**Passage provided:**

________________________

It was a great honor to sit on the House Transportation Committee when Jim Oberstar was its chairman.
Chairman Oberstar, who passed away Saturday, served on the committee from the beginning of his congressional career in 1974 until he left Congress in 2011.
He was a personal mentor and a devoted friend to me. Even more important, he played a critical role in nearly every piece of transportation legislation enacted into law during his tenure. Transportation programs, railways, highway, water infrastructure, the Coast Guard and maritime projects all have the imprint of Chairman Oberstar on them.
Of particular significance to North Texas was a victory he helped orchestrate in 2007. President George W. Bush had vetoed a water resources bill that contained funds for repairing infrastructure in Dallas necessary to prevent serious damage if the Trinity River flooded. It was Chairman Oberstar, despite being absent from the chamber because of surgery, whose passion fueled our efforts to lead a bipartisan movement that culminated in Bush’s veto being overridden.
Chairman Oberstar was a thoughtful policymaker — one who spoke six foreign languages fluently — and his impact on transportation and infrastructure issues reached beyond the shores of our country.
While chairman, he appointed me to chair the Subcommittee on Water Resources and Environment. With that appointment, I became the first woman and the first African-American to head the subcommittee. I learned much of what I know about the difficult and arduous issues that the committee concerns itself with while serving under the leadership of this man, who was one of the most thoughtful and fair-minded committee leaders in congressional history.
Minnesota sent Chairman Oberstar to Washington for 18 terms, and his long tenure afforded him exceptional power and influence. An unwavering Democrat, he was nonetheless able to work with members on both sides of the aisle. His personal friends included Democrats and Republicans alike.
He credited his way of doing business and his ability to work with others of divergent views to his mother, a former factory worker, and his father, a mine union organizer who devoted much of his time to fighting for worker safety and increased wages.
Chairman Oberstar never lost the common touch. He believed that at the core of the American economy were the people who needed to travel safely each day from their homes to their places of employment and back. Those people needed safe roads, tunnels, highways, bridges and modes of transportation that they could rely upon.
He worked very hard to ensure that safety. And for that, all Americans, whether they knew him or had never uttered his name, owe Chairman Oberstar a tremendous debt of gratitude. He served all of us, and he served us with distinction and grace. May God rest his soul.

________________________

**Material shown:**

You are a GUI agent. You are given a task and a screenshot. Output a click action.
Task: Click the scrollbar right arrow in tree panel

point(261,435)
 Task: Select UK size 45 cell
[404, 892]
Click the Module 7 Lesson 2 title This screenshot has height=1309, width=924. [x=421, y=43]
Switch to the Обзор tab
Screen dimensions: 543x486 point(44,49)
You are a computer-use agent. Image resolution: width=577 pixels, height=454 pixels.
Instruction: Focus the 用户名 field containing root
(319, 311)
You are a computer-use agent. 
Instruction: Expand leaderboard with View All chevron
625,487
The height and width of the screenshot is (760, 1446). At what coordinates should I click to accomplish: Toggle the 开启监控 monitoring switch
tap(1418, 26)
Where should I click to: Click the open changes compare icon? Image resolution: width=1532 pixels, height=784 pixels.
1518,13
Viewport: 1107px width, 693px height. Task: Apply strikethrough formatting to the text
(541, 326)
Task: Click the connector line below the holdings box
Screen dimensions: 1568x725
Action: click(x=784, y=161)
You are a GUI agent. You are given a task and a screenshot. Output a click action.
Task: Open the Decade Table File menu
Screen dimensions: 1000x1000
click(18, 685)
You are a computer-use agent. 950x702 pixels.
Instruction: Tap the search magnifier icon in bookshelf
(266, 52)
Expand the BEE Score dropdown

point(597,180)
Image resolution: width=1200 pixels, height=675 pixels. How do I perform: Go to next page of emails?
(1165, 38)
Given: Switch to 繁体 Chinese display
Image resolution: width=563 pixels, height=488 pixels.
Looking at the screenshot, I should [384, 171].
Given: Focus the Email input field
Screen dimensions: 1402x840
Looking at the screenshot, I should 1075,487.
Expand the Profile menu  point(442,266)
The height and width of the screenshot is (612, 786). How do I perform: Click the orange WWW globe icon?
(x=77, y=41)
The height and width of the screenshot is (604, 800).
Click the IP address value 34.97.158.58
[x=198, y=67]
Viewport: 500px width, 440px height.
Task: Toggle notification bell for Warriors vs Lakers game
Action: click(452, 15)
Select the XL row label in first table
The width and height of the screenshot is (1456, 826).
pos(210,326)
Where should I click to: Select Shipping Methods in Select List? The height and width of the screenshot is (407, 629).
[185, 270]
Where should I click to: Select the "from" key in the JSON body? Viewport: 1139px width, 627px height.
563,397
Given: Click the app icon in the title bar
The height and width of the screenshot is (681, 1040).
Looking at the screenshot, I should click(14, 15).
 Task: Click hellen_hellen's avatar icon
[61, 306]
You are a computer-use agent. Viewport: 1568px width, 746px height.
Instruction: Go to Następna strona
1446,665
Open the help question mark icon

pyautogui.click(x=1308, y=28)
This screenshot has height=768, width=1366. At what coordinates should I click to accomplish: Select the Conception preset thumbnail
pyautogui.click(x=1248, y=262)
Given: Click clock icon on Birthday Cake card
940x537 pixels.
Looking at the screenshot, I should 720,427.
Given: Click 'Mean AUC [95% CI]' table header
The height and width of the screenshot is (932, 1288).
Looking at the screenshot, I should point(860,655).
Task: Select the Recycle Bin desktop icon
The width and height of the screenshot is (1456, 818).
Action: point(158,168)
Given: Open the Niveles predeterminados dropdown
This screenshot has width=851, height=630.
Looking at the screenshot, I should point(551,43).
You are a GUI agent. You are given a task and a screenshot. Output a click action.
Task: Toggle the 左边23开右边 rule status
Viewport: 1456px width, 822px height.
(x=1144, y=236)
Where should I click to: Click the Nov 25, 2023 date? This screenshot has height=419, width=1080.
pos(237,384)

________________________

**Tasks and exercises:**
#1 Can you extract the part of the Oberstar tribute from "He was a personal" to "veto being overridden."?
#2 What is a two-sentence summary of the Oberstar tribute?
The entries come from a separate source.

**Task-by-task results:**
#1
He was a personal mentor and a devoted friend to me. Even more important, he played a critical role in nearly every piece of transportation legislation enacted into law during his tenure. Transportation programs, railways, highway, water infrastructure, the Coast Guard and maritime projects all have the imprint of Chairman Oberstar on them.
Of particular significance to North Texas was a victory he helped orchestrate in 2007. President George W. Bush had vetoed a water resources bill that contained funds for repairing infrastructure in Dallas necessary to prevent serious damage if the Trinity River flooded. It was Chairman Oberstar, despite being absent from the chamber because of surgery, whose passion fueled our efforts to lead a bipartisan movement that culminated in Bush’s veto being overridden.

#2 Jim Oberstar, who died Saturday, served on the House Transportation Committee from 1974 until leaving Congress in 2011 and played a critical role in nearly every transportation law enacted during his tenure, including helping override President George W. Bush's 2007 veto of a water resources bill that funded flood-related repairs in Dallas. A fair-minded Democrat who worked with members of both parties, he mentored the author, appointed the author to chair the Subcommittee on Water Resources and Environment, and worked hard to ensure safe travel for Americans.